• [EXERCISE]: Echo the listing word for word from the line containing "Uncheck the KOKOMO-W440AX-IS-EF54" through the end of the listing, including both ends. Leave the pictures out of your answer.
::: MATERIAL SHOWN
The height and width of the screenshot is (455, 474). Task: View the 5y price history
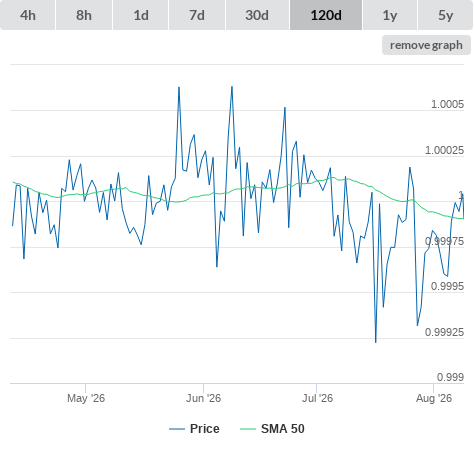tap(445, 15)
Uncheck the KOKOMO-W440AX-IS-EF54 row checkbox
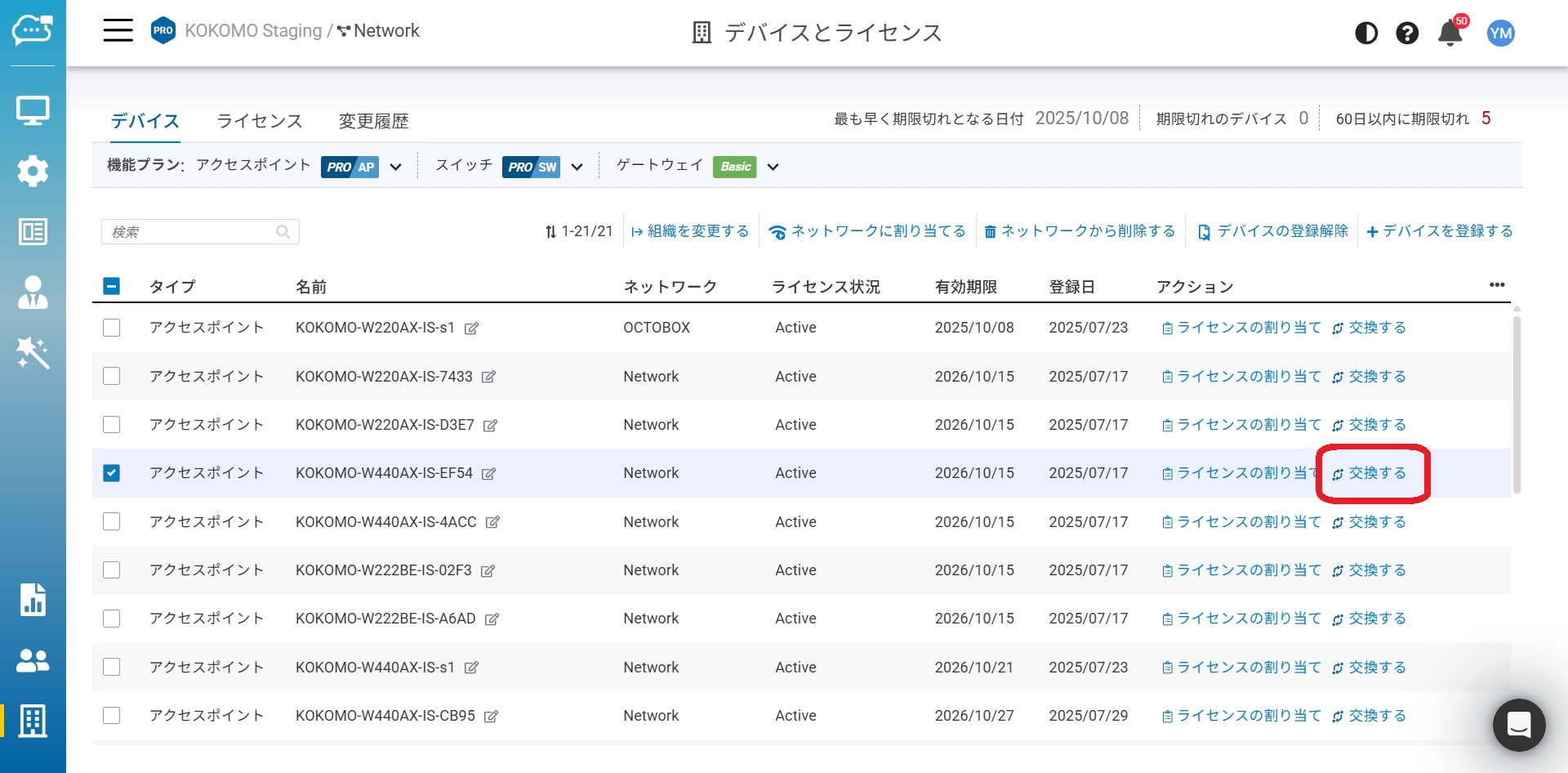This screenshot has height=773, width=1568. [x=112, y=473]
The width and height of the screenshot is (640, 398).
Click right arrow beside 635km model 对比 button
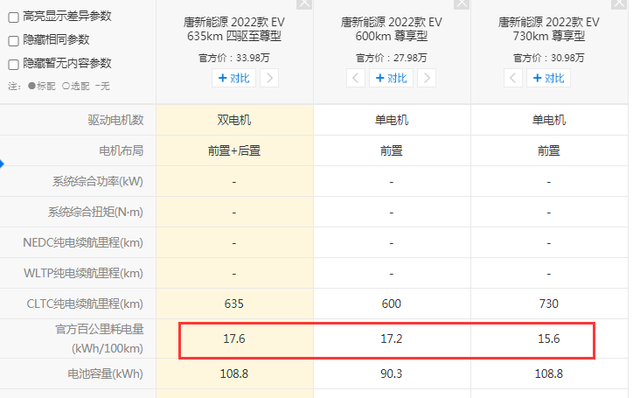(269, 78)
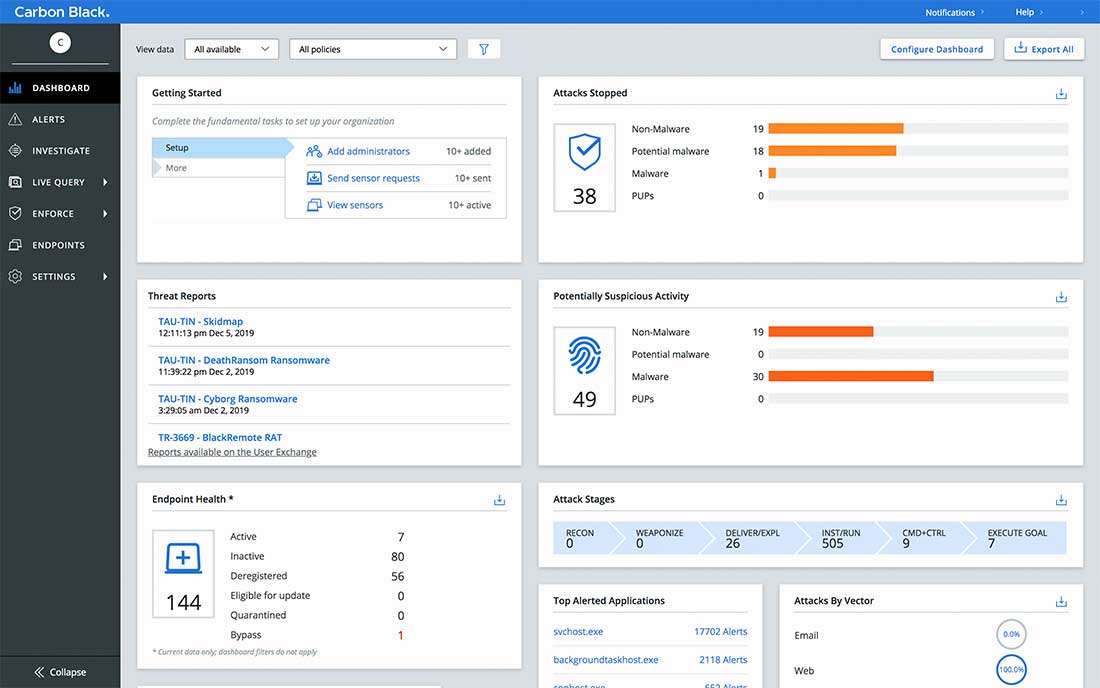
::::::
• [OUTPUT OF THE TASK]:
Uncheck the KOKOMO-W440AX-IS-EF54 row checkbox
This screenshot has height=773, width=1568. [x=112, y=473]
The width and height of the screenshot is (640, 398).
Click right arrow beside 635km model 对比 button
(269, 78)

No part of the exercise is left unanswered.